Dynamic fracture analysis of finite cracks by horizontally polarized shear waves in anisotropic solids

Abstract

In this study, the dynamic fracture analysis of finite cracks in anisotropic elastic solids subjected to incident horizontally polarized shear waves is investigated. The influence of finite length of the crack on the dynamic stress intensity factor will be discussed in detail. A linear coordinate transformation is introduced to simplify the problem. The linear coordinate transformation reduces the anisotropic finite crack problem to an equivalent isotropic problem. An alternative methodology different from the conventional superposition method is developed to construct the diffracted fields. The transient solutions are determined by superposition of two proposed fundamental solutions in the Laplace transform domain. For stationary cracks, the exact analytical solutions of dynamic stress intensity factors for two crack tips are obtained in explicit forms and have accounted for the contributions of all the diffracted waves. For a step-stress wave, the maximum dynamic overshot of stress intensity factor is 4/ π for any combination of material constants and incident angles.
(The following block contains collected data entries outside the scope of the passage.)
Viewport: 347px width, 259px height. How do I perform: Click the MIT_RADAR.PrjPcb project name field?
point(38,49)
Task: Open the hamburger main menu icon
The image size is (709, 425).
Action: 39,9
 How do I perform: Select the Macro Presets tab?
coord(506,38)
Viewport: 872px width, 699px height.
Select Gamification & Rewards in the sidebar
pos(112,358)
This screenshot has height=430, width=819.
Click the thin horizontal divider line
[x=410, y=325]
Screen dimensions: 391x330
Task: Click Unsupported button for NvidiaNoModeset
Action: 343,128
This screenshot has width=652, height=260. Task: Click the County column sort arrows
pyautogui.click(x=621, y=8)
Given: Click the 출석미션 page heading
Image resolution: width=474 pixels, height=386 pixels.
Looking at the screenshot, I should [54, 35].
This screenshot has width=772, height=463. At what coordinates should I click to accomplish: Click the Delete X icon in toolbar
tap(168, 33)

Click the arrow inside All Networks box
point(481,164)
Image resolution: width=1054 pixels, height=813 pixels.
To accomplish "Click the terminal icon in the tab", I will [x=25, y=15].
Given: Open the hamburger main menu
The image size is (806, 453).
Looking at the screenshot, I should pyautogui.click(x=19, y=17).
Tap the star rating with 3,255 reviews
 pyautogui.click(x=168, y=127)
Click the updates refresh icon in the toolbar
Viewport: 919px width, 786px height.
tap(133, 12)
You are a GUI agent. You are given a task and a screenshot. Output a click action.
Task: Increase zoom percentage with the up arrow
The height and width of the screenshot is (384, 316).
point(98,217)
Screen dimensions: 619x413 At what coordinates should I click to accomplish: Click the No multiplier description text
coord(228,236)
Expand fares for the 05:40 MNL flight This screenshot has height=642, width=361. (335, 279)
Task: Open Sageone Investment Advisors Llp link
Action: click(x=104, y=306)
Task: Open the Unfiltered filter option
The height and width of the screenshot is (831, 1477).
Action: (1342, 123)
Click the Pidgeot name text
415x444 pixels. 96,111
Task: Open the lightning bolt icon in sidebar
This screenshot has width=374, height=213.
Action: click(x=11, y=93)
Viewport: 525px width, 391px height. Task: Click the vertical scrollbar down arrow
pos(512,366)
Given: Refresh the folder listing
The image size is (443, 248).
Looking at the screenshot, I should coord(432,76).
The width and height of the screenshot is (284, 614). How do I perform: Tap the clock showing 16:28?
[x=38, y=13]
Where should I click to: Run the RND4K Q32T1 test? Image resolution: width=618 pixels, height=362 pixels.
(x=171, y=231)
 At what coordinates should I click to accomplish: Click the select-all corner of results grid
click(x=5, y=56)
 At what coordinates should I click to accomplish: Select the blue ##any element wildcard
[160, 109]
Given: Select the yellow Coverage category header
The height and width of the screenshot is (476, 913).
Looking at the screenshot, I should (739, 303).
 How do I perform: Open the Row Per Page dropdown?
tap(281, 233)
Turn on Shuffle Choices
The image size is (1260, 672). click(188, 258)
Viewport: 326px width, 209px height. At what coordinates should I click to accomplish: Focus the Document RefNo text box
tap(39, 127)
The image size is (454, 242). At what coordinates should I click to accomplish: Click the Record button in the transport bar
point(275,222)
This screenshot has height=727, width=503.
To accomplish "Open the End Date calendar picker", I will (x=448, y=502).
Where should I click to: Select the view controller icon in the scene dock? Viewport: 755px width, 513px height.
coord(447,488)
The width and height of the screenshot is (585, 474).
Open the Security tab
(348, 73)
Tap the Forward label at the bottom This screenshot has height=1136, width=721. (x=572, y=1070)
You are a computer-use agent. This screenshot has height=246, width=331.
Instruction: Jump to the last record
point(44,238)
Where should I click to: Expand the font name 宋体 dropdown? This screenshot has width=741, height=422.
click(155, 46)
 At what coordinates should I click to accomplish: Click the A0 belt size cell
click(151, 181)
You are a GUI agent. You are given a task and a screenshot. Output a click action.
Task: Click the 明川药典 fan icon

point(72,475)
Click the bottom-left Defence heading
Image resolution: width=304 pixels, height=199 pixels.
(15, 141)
If the stress intensity factor reaches the fracture toughness of the material, the two crack tips are assumed to propagate along the crack tip line with constant subsonic velocities. The influence of the diffracted waves generated from the other crack tip on the propagating crack tip is analyzed. It is shown in this study that the diffracted waves from the other crack tip have significant influence on the stress intensity factors for propagating cracks.